Wednesday, May 27, 2009

CGA Study Finds Canadians Foolish With Money

Where Has the Money Gone: The State of Canadian Household Debt in a Stumbling Economy

Related Information
Media Release
Download Report
CGA-Canada shares its views on indebtedness of Canadian households (March 2009)[PDF — 98KB]

Backgrounder
In the winter of 2008, the Certified General Accountants Association of Canada (CGA-Canada) embarked on a second consumer survey on the topic of household debt and consumption in Canada. A similar survey was commissioned by CGA-Canada in the spring of 2007. The purpose of this particular survey seeks to understand the extent to which the economic and financial crisis worsened financial positions of Canadians having already experienced some financial strains. As we have seen, the topic of household debt and consumption is timely, relevant and critical for Canadians to consider. We anticipate that this new report entitled Where Has the Money Gone: The State of Canadian Household Debt in a Stumbling Economy, will be of significant value to the Canadian public.

Key Report Highlights
Increasing debt load

Household debt is at an all-time high reaching $1.3 trillion in 2008 and the escalation of debt is primarily caused by consumption motives rather than asset accumulation.
The three main indicators of household indebtedness (debt-to-income, debt-to-assets and debt-to-net worth ratios) deteriorated significantly in the past two years and particularly during 2008.
Canadian households are financing consumption activity and fuelling gross domestic product growth with unearned money as families increasingly reach for credit to finance day-to-day living expenses.
The majority (58%) of survey respondents with rising debt said that day-to-day living expenses are the main cause for the increasing debt. This was higher than the 52% reported in 2007.
Lines of credit and credit cards account for the largest proportion of consumer debt, with 85% of indebted Canadians reporting that they have outstanding debt on a credit card.
A large proportion of Canadians acknowledged their debt as increasing.
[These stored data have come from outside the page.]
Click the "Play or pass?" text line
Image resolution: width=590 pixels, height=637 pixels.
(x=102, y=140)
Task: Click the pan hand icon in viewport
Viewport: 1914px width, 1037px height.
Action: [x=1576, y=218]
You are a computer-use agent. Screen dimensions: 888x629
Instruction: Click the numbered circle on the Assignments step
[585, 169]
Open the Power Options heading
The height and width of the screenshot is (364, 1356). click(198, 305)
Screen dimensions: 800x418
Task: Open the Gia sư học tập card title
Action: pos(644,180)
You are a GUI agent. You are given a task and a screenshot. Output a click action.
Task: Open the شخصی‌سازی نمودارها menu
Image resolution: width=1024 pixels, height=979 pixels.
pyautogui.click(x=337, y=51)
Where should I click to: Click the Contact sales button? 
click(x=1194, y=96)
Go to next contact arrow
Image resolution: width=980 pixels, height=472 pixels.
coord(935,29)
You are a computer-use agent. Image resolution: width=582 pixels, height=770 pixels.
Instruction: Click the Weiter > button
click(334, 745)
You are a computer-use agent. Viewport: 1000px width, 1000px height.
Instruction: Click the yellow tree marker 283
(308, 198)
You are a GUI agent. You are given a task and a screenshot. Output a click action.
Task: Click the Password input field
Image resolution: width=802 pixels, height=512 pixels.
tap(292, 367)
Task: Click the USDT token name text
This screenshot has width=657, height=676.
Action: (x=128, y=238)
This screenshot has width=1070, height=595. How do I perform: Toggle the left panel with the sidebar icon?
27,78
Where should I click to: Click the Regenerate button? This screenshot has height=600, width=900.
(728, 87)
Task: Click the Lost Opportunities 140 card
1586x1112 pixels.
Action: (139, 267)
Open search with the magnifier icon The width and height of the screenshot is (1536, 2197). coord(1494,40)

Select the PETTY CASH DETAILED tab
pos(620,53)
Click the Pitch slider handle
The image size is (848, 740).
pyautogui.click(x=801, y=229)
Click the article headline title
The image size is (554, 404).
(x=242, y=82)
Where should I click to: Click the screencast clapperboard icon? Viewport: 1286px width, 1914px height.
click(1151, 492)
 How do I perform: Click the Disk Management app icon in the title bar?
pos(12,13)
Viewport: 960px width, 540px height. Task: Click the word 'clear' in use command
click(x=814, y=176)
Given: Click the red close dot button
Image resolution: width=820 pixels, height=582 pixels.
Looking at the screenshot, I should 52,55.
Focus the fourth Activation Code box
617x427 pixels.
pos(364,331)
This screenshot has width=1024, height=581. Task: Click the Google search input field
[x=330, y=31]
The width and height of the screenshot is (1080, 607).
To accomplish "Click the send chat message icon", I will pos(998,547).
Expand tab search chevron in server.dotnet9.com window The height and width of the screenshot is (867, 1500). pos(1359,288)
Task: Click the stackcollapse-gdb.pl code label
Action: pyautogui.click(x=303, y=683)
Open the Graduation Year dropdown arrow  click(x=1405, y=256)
The proportion of respondents with rising debt went up from 35% in 2007 to 42% in 2008.
84% (vs. 81% in 2007) of Canadians are concerned that household debt is rising. 21% of Canadians who are in debt say they are in over their heads and can no longer manage their debt load.
Interestingly enough though, 79% of indebted Canadians are still confident that they can either manage their debt well or take on more debt load.
The majority of respondents (65%) felt that debt limits their ability to reach financial goals in at least one of the critical areas of retirement, education, leisure and travel, or financial security in unexpected circumstances.

Lack of savings
One third of Canadians do not commit any resources to savings and deteriorating economic conditions have not yet had the usual effect of encouraging increased savings.
Even with the temporary relief of a credit card or line of credit, one quarter of Canadians would not be able to handle an unforeseen expenditure of $5,000 and 1 in 10 would face difficulty in dealing with $500 unforeseen expense.
The majority (78%) of surveyed said they would not change their saving patterns in order to build or rebuild the financial cushion.
Economic factors
The Canadian economy has been recession free for 17 years before the events of 2008. The most recent recession took place over a 12 month period between April 1990 and March 1991.
Recent data on the job losses and bankruptcies leaves little doubt that the situation of the household sector has worsened.
Canadians, though, perceive their financial condition to be better than it is and many are not aware of how the economic downturn has impacted their financial situation.
Nearly one quarter (24%) of those surveyed did not think that a moderate decrease in housing or stock market, an increase in interest rates, cuts in salary, or reduced access to credit would noticeably affect their financial situation.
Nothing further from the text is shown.